In the first scene, by far the most common, you will see the students sitting in neatly organized rows, facing the teacher, who stands at the front. On the desk in front of each student you will likely see a textbook, a notebook, a pen or pencil, and perhaps a calculator. At the start of each class, the teacher will spend some time at the whiteboard, explaining some new rule or technique and working through one or two examples. Then the students will open their textbooks and proceed to work through a number of assigned examples whose solutions require the technique they have just been shown. They will for the most part work alone, and in silence. When they run into a problem, they will call on the teacher for help, not each other.
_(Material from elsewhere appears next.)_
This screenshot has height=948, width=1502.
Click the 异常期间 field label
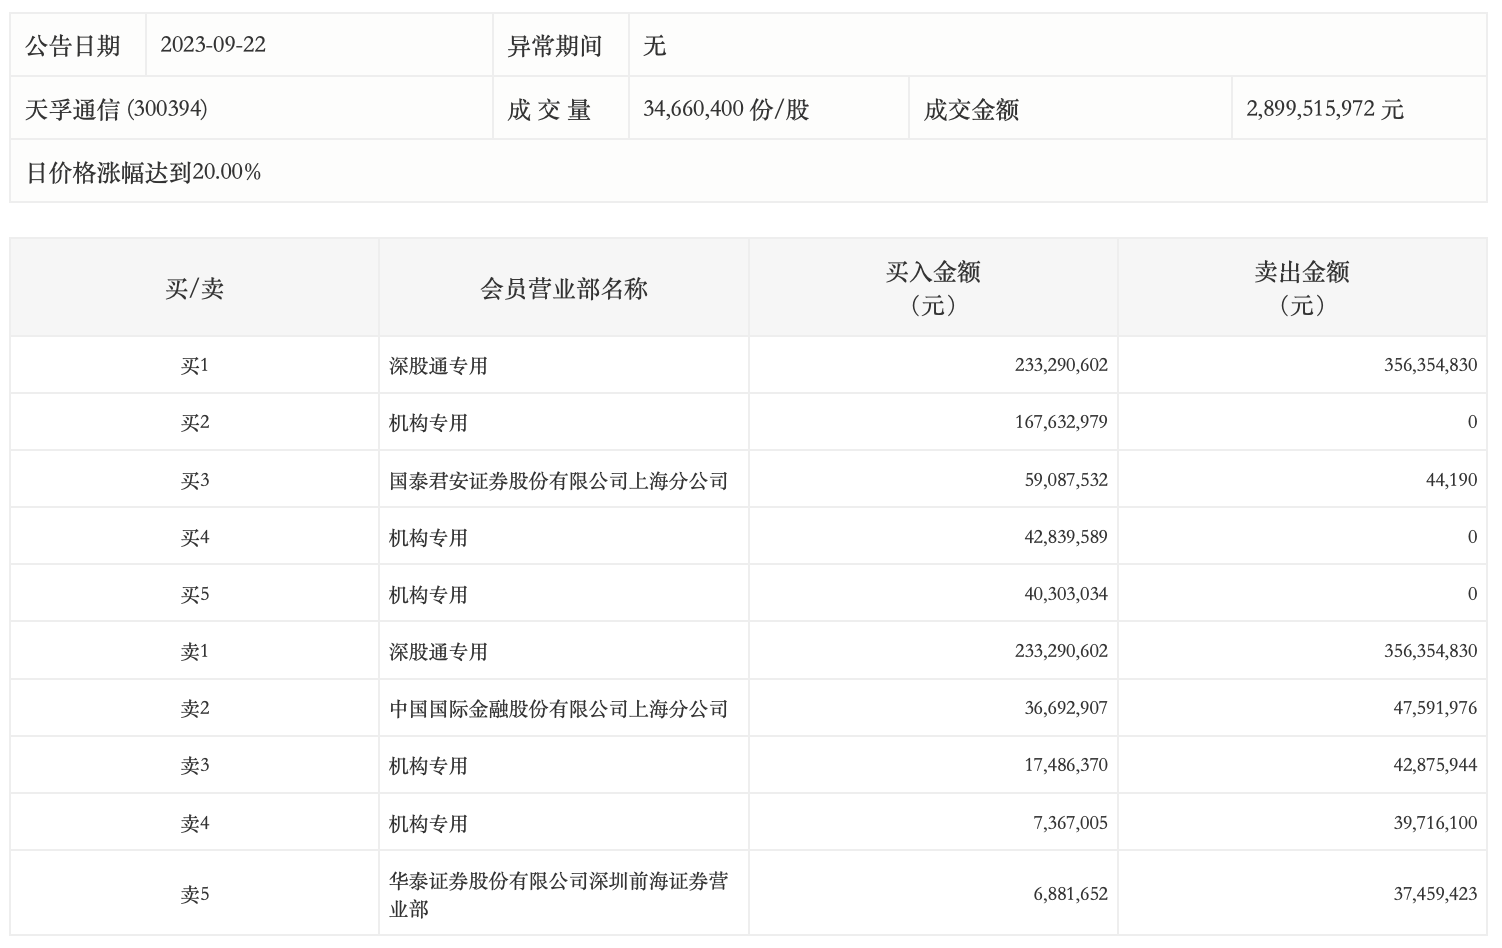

When they have completed the task, the cycle begins over again. This teaching method is general known as "the traditional approach." It's an appropriate name, since it has been used since the beginnings of mathematics, some three thousand years ago.

    The other, less common scene appears much more chaotic. Groups of students sit around circular tables discussing how to solve a particular problem, or standing at the whiteboard arguing about the best way to proceed. The teacher moves around the room talking with the different groups in turn, making suggestions as to how to proceed, or pointing out possible errors in a particular line of reasoning the students are following. Occasionally, the teacher will call the entire group to order and ask one group to explain their solution to the rest of the class, or to give a short, mini-lecture about a particular concept or method. This is sometimes called "the progressive approach."


b_b: I too find the practice of sub-dividing subjects relentlessly stupid. It gives the impression to students that geometry is not algebra which is not trigonometry, etc, when in actuality all math is just applying operators in predefined ways to determine the necessary but usually unobvious results of a given set of conditions. The first thing that ought to be done in schools is to ban calculators in math class, and probably ban numerical problems in high school math. The more specific a math problem is, the more useless it is. There is no way to expand anyone's mind when detail is king.